# Problem description
Below are the records; give again exactly the lines that run from the one with "Click the United States (East US) badge" through the last line.

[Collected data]
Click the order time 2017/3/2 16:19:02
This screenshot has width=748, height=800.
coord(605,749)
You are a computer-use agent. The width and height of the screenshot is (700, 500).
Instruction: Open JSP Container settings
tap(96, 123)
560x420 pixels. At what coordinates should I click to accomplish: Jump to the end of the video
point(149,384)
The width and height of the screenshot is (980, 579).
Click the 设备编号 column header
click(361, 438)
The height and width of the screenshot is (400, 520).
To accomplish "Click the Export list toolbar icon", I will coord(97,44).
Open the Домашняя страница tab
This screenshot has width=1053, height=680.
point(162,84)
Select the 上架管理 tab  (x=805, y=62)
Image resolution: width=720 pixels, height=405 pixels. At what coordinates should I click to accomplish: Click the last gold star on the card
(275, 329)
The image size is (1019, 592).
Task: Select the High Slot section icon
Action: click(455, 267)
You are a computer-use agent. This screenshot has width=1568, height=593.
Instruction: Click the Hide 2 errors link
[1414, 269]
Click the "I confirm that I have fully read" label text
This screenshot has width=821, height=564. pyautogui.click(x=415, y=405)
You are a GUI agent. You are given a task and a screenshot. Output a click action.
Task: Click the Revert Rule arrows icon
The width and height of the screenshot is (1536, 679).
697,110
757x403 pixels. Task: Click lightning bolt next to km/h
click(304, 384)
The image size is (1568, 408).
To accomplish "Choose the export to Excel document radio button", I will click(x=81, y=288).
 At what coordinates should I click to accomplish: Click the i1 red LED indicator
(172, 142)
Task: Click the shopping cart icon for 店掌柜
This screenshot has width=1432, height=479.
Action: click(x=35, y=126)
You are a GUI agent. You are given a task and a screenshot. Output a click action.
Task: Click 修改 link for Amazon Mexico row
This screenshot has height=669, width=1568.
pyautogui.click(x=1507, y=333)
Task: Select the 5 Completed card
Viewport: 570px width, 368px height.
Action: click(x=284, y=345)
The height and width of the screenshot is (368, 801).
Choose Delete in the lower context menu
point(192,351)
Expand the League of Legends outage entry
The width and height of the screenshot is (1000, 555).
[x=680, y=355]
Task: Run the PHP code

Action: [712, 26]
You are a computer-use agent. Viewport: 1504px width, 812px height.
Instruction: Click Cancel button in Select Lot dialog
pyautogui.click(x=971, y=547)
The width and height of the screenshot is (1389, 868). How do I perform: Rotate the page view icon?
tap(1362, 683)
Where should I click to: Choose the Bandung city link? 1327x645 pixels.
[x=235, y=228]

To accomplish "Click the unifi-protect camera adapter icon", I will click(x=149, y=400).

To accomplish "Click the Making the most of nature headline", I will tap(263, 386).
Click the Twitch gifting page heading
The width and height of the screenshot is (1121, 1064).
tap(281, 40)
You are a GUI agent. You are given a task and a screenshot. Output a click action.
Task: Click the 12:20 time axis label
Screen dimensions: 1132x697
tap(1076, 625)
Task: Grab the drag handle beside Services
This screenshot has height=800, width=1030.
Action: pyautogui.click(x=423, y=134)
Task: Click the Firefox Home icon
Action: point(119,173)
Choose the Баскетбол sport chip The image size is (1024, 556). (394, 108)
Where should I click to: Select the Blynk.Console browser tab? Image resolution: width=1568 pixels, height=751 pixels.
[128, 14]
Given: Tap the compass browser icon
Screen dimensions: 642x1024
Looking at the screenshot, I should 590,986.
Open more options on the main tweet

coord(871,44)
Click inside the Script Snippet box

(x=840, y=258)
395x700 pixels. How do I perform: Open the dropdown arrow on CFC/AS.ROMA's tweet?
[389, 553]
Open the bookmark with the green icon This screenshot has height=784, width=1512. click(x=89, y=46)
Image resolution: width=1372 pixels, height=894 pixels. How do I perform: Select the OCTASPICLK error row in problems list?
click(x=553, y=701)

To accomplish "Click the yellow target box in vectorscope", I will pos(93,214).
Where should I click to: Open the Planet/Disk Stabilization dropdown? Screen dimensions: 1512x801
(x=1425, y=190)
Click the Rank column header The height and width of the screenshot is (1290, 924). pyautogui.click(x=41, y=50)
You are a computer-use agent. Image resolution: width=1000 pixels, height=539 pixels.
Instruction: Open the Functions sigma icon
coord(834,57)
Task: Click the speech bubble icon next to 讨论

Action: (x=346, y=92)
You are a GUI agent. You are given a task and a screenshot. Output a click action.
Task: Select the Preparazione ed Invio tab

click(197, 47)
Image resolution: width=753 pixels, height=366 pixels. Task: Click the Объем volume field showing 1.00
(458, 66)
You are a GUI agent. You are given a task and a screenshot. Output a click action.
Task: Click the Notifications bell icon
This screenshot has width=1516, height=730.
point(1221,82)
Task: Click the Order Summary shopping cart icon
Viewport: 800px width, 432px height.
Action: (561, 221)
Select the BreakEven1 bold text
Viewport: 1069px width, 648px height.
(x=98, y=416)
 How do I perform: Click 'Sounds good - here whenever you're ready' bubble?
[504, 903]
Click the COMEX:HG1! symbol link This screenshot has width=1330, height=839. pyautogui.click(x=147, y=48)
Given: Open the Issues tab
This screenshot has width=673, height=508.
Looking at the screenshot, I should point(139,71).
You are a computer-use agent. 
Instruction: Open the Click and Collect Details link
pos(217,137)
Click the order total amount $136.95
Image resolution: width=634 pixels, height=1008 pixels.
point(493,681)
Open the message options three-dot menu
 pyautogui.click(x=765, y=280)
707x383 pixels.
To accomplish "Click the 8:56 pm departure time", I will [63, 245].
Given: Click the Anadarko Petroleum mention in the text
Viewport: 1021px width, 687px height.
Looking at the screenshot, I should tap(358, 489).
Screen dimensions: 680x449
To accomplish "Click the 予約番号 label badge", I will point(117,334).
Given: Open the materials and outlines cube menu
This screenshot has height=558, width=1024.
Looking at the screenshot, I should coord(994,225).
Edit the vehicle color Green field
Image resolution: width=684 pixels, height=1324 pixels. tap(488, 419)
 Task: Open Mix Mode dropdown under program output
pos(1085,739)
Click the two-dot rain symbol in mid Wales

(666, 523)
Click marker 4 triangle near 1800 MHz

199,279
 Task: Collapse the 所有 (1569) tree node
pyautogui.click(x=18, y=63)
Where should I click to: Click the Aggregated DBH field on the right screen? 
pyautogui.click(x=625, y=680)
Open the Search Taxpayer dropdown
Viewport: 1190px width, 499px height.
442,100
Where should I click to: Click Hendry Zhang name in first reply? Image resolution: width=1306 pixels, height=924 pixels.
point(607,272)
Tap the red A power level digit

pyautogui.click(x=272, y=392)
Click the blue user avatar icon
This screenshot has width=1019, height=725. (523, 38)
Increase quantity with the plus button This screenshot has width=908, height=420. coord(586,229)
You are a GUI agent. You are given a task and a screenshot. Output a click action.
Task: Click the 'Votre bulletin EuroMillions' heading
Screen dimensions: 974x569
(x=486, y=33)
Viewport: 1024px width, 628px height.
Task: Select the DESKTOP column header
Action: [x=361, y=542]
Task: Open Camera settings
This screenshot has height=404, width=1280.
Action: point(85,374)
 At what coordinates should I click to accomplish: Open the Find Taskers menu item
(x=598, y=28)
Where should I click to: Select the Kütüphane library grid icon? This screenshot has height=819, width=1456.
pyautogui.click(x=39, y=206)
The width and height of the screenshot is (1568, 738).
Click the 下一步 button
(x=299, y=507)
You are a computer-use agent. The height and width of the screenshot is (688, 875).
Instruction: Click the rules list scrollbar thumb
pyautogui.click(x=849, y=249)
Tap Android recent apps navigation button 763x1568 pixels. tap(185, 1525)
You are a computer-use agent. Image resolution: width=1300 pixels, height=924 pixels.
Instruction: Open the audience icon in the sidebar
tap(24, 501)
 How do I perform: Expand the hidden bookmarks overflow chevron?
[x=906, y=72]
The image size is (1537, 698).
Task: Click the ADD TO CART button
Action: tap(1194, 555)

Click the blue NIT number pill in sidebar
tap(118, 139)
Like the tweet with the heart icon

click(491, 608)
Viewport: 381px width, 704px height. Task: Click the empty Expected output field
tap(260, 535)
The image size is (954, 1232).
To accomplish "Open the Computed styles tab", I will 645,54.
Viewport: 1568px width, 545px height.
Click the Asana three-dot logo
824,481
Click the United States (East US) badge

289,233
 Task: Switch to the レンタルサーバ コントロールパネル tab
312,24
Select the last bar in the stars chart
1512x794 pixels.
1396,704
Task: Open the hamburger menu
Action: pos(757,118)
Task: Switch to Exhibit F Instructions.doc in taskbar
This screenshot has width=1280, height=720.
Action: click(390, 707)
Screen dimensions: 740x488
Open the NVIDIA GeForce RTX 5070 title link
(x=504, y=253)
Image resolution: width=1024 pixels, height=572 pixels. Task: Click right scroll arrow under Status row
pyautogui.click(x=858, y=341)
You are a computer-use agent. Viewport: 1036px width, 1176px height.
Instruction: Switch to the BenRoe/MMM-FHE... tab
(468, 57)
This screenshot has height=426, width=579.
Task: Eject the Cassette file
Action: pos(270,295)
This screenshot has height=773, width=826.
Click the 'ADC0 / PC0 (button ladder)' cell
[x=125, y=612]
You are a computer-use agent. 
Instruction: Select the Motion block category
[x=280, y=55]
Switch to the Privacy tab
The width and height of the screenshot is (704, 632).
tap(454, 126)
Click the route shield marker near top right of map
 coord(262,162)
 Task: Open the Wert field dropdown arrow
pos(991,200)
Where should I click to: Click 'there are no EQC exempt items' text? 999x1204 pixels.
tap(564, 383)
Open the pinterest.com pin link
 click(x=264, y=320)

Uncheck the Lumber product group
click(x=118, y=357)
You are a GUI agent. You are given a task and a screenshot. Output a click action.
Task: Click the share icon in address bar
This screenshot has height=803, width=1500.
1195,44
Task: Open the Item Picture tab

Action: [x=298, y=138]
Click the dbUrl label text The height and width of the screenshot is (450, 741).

# Exercise response
Click the United States (East US) badge

289,233
 Task: Switch to the レンタルサーバ コントロールパネル tab
312,24
Select the last bar in the stars chart
1512x794 pixels.
1396,704
Task: Open the hamburger menu
Action: pos(757,118)
Task: Switch to Exhibit F Instructions.doc in taskbar
This screenshot has width=1280, height=720.
Action: click(390, 707)
Screen dimensions: 740x488
Open the NVIDIA GeForce RTX 5070 title link
(x=504, y=253)
Image resolution: width=1024 pixels, height=572 pixels. Task: Click right scroll arrow under Status row
pyautogui.click(x=858, y=341)
You are a computer-use agent. Viewport: 1036px width, 1176px height.
Instruction: Switch to the BenRoe/MMM-FHE... tab
(468, 57)
This screenshot has height=426, width=579.
Task: Eject the Cassette file
Action: pos(270,295)
This screenshot has height=773, width=826.
Click the 'ADC0 / PC0 (button ladder)' cell
[x=125, y=612]
You are a computer-use agent. 
Instruction: Select the Motion block category
[x=280, y=55]
Switch to the Privacy tab
The width and height of the screenshot is (704, 632).
tap(454, 126)
Click the route shield marker near top right of map
 coord(262,162)
 Task: Open the Wert field dropdown arrow
pos(991,200)
Where should I click to: Click 'there are no EQC exempt items' text? 999x1204 pixels.
tap(564, 383)
Open the pinterest.com pin link
 click(x=264, y=320)

Uncheck the Lumber product group
click(x=118, y=357)
You are a GUI agent. You are given a task and a screenshot. Output a click action.
Task: Click the share icon in address bar
This screenshot has height=803, width=1500.
1195,44
Task: Open the Item Picture tab

Action: [x=298, y=138]
Click the dbUrl label text The height and width of the screenshot is (450, 741).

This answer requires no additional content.